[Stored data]
══════════════════════════════

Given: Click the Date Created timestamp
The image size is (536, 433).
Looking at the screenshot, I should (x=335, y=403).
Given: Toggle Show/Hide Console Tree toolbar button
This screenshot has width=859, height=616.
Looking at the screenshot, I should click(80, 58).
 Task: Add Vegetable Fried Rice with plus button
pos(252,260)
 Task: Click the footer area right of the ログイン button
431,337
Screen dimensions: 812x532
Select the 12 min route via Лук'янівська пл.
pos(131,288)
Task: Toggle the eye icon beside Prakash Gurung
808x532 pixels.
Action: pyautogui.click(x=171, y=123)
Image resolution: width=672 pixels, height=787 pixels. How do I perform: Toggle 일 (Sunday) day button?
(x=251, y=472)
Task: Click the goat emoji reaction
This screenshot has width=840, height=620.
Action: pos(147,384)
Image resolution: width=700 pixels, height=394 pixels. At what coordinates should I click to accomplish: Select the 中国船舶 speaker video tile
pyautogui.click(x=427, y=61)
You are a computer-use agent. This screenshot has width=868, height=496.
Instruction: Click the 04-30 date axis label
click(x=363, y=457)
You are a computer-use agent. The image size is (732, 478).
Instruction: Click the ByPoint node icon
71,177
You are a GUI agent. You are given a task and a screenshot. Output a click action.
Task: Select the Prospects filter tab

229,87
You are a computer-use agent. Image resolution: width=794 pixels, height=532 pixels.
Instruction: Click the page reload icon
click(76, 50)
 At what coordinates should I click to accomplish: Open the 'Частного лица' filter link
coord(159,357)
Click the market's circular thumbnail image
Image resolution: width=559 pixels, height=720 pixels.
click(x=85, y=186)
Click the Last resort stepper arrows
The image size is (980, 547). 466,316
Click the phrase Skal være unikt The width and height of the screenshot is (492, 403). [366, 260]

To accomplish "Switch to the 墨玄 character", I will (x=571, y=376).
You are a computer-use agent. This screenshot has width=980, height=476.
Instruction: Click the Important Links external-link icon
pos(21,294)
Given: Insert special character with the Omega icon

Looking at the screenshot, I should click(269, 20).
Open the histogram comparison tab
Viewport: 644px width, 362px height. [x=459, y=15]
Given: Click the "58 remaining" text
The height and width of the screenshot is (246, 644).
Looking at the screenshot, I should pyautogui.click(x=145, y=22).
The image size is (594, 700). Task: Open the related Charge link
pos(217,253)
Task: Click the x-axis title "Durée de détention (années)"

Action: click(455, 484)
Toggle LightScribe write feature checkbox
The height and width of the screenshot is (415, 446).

══════════════════════════════

WHAT THE TASK ASKS: The full set of entries should appear again, unchanged, line by line.

WRITTEN REPLY:
Given: Click the Date Created timestamp
The image size is (536, 433).
Looking at the screenshot, I should (x=335, y=403).
Given: Toggle Show/Hide Console Tree toolbar button
This screenshot has width=859, height=616.
Looking at the screenshot, I should click(80, 58).
 Task: Add Vegetable Fried Rice with plus button
pos(252,260)
 Task: Click the footer area right of the ログイン button
431,337
Screen dimensions: 812x532
Select the 12 min route via Лук'янівська пл.
pos(131,288)
Task: Toggle the eye icon beside Prakash Gurung
808x532 pixels.
Action: pyautogui.click(x=171, y=123)
Image resolution: width=672 pixels, height=787 pixels. How do I perform: Toggle 일 (Sunday) day button?
(x=251, y=472)
Task: Click the goat emoji reaction
This screenshot has width=840, height=620.
Action: pos(147,384)
Image resolution: width=700 pixels, height=394 pixels. At what coordinates should I click to accomplish: Select the 中国船舶 speaker video tile
pyautogui.click(x=427, y=61)
You are a computer-use agent. This screenshot has width=868, height=496.
Instruction: Click the 04-30 date axis label
click(x=363, y=457)
You are a computer-use agent. The image size is (732, 478).
Instruction: Click the ByPoint node icon
71,177
You are a GUI agent. You are given a task and a screenshot. Output a click action.
Task: Select the Prospects filter tab

229,87
You are a computer-use agent. Image resolution: width=794 pixels, height=532 pixels.
Instruction: Click the page reload icon
click(76, 50)
 At what coordinates should I click to accomplish: Open the 'Частного лица' filter link
coord(159,357)
Click the market's circular thumbnail image
Image resolution: width=559 pixels, height=720 pixels.
click(x=85, y=186)
Click the Last resort stepper arrows
The image size is (980, 547). 466,316
Click the phrase Skal være unikt The width and height of the screenshot is (492, 403). [366, 260]

To accomplish "Switch to the 墨玄 character", I will (x=571, y=376).
You are a computer-use agent. This screenshot has width=980, height=476.
Instruction: Click the Important Links external-link icon
pos(21,294)
Given: Insert special character with the Omega icon

Looking at the screenshot, I should click(269, 20).
Open the histogram comparison tab
Viewport: 644px width, 362px height. [x=459, y=15]
Given: Click the "58 remaining" text
The height and width of the screenshot is (246, 644).
Looking at the screenshot, I should pyautogui.click(x=145, y=22).
The image size is (594, 700). Task: Open the related Charge link
pos(217,253)
Task: Click the x-axis title "Durée de détention (années)"

Action: click(455, 484)
Toggle LightScribe write feature checkbox
The height and width of the screenshot is (415, 446).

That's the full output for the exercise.